The rest of the week was ok but we had decided to tell the kids about our final decision to divorce this Sunday. That went real well (not).

Other things have changed this week too. On Wednesday I finally got a chance to tell my wife that I WOULD be starting hormones soon. The first thing she said was "I hate you". She didn't really mean it but she was just very hurt and angry. I have taken away the man that she married and she will never have that again. She is very upset that I will not cut my hair and really needs to know exactly what my plans are. The kids are embarrassed by me and she feels that I am ignoring their feelings about it. She says that I should suffer and wear a wig if I need to. Their feelings should come first but Michelle just always does whatever she wants and the rest of the family should deal with it.

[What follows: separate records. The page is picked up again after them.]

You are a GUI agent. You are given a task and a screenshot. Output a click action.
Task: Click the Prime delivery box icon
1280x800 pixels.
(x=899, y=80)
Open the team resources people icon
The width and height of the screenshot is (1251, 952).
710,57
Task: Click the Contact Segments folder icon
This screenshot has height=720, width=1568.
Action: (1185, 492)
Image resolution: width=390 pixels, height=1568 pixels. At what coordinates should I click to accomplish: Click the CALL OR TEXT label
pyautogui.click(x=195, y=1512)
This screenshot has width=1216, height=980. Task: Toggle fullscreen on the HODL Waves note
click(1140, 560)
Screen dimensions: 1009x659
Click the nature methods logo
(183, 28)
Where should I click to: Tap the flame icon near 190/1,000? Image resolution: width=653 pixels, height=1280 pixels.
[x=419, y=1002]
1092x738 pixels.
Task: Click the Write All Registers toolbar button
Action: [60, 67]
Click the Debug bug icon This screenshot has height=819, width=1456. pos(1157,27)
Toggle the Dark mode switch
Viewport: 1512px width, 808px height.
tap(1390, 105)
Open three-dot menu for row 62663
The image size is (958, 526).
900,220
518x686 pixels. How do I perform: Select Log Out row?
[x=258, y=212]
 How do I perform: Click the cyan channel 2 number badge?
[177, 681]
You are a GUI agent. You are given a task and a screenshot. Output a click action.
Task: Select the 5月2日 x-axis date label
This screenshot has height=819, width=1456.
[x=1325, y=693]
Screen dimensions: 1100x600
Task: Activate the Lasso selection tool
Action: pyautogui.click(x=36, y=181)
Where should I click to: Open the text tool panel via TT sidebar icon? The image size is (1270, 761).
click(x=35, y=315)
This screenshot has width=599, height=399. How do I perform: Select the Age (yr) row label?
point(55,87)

So now on to the real difficulty. For whatever reason, I really want to start hormones. Not really sure what I will get from it and I am still afraid that I am just sliding down this hill instead of fixing the real issues. Both my wife and brother think that the real issue is the fact that I have never liked being "Bob". I know logically that there is nothing wrong with Bob, but there are definitely those issues there. I had a depression attack on Thursday and ended up in the private office at my meds doctor. She told me that I am definitely much more comfortable as Michelle than as Bob and that really scares me because I know it is true. I don't seem to like being the person that I am, but nobody else seems to like the person that I think I am.

So now I am depressed again and don't feel like talking anymore. Still a lot of other stuff to tell but maybe later I will feel up to it again.

1 comments:

Lady Jane said...

Thanks for posting the update. It took a lot of courage and hang in there.